> **Try it**
Every line in the entries where "computer" is found should be copied.

> **Provided records**
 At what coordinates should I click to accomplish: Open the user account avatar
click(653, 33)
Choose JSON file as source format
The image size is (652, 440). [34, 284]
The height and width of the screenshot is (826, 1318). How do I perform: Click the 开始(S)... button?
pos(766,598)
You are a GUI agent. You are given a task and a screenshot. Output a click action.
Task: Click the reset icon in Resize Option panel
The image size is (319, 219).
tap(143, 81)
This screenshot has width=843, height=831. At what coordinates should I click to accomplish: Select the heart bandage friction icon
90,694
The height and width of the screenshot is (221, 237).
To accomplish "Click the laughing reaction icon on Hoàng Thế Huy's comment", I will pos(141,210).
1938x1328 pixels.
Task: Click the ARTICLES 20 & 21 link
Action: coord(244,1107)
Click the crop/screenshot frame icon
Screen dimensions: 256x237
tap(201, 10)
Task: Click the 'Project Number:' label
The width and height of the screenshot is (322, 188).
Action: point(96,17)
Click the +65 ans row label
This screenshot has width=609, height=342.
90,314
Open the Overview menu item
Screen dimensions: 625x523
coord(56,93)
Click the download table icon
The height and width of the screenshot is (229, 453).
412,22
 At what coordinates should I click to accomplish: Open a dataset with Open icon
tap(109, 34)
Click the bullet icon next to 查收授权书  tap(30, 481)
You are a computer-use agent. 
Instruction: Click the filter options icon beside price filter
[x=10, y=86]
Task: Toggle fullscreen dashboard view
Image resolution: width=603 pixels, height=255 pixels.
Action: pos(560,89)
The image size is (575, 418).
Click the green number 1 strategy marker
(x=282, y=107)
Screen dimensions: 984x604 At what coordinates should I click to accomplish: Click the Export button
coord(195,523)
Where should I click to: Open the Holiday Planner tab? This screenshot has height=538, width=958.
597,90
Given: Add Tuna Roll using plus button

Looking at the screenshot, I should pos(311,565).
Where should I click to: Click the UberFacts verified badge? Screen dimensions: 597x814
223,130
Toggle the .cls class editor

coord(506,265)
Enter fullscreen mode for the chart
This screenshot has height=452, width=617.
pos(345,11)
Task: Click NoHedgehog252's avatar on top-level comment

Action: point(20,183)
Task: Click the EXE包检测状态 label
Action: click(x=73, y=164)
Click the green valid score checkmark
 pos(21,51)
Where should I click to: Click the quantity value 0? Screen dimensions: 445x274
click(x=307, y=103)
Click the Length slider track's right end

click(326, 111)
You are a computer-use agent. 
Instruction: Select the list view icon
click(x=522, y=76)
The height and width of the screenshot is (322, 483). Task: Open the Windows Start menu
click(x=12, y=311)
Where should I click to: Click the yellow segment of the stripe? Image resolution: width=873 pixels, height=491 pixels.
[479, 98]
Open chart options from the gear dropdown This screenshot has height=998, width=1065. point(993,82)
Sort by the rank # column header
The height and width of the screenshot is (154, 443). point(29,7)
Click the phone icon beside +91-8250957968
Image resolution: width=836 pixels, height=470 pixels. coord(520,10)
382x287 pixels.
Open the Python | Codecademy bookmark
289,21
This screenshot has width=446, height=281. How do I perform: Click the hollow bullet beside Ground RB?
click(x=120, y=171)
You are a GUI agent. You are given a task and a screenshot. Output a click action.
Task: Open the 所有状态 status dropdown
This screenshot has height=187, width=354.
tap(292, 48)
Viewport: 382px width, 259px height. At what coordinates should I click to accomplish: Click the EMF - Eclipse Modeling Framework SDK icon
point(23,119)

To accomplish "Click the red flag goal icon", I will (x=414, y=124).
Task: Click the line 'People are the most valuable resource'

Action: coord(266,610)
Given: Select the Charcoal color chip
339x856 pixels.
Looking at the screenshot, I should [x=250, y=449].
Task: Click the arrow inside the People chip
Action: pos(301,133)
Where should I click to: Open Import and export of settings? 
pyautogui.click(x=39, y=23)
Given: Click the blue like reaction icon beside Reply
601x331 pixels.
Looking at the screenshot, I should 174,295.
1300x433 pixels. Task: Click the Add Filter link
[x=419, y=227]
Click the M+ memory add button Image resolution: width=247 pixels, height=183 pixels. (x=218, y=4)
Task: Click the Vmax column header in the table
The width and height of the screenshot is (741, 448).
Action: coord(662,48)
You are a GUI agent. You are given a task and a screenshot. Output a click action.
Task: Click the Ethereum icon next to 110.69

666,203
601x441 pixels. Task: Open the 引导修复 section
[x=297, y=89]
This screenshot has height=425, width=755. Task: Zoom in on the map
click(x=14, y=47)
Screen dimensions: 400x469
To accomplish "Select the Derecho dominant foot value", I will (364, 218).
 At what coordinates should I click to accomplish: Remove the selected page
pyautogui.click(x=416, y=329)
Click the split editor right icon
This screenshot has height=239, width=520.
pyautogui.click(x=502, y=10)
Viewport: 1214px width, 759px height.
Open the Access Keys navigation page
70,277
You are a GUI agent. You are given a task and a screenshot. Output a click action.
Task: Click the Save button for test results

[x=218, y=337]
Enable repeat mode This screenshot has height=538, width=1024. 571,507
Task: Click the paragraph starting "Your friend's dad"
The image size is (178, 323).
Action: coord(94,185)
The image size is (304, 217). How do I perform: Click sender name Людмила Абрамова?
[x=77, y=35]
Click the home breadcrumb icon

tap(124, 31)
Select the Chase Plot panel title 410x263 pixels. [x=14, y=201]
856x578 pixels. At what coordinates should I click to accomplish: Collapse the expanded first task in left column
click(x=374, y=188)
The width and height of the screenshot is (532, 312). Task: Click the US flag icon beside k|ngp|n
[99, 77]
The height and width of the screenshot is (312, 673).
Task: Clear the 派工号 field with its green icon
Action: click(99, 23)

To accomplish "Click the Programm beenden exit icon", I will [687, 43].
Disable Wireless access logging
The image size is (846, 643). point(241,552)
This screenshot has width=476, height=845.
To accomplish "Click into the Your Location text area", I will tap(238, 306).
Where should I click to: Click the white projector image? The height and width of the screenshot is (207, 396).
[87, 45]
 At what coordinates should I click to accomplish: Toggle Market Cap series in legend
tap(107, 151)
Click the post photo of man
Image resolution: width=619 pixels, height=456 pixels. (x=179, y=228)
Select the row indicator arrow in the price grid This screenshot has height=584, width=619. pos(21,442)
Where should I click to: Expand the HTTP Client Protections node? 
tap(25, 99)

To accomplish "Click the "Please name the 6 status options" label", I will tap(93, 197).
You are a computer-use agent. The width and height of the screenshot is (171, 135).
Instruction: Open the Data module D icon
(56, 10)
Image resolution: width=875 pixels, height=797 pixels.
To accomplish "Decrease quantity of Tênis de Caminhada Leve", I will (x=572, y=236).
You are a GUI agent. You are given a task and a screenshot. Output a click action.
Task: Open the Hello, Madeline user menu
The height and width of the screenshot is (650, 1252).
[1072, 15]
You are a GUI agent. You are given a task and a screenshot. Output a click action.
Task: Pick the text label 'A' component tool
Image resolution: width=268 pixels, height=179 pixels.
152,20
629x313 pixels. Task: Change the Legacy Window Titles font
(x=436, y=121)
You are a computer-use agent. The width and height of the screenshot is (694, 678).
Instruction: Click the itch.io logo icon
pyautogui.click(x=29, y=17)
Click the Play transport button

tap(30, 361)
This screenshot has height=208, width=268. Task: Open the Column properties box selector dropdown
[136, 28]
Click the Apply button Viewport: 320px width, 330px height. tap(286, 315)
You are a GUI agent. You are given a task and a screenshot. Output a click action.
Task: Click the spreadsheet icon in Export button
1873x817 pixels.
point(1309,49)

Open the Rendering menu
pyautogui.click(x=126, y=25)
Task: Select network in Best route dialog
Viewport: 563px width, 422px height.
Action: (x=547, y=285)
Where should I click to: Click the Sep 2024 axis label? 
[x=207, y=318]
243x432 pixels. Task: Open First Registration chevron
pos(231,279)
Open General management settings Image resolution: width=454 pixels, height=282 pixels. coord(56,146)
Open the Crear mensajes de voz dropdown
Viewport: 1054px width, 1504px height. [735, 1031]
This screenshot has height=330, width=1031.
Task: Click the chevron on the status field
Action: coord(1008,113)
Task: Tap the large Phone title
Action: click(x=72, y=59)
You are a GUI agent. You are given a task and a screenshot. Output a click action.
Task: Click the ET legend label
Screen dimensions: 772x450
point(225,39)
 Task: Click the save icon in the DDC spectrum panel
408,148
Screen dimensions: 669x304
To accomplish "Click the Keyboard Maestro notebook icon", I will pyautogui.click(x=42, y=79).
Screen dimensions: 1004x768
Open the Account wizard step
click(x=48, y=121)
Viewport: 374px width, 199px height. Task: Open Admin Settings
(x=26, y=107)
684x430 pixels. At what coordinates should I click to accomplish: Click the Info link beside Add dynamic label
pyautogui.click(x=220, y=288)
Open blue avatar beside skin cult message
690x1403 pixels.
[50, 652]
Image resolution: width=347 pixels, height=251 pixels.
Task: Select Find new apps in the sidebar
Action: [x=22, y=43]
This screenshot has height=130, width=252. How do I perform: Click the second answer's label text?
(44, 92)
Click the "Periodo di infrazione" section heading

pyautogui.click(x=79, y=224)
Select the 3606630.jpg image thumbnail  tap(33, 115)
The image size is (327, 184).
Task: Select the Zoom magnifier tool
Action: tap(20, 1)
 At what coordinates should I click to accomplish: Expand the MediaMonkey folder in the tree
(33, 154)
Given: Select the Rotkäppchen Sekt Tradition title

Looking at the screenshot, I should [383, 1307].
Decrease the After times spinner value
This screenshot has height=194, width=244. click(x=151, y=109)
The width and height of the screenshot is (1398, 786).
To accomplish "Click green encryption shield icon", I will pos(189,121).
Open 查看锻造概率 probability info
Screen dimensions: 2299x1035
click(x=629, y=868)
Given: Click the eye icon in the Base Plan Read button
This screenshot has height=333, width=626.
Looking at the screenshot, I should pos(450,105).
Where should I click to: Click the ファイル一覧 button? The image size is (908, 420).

> **Written response**
You are a computer-use agent. 
You are a computer-use agent. 
You are a computer-use agent. The width and height of the screenshot is (171, 135).
You are a computer-use agent. The width and height of the screenshot is (694, 678).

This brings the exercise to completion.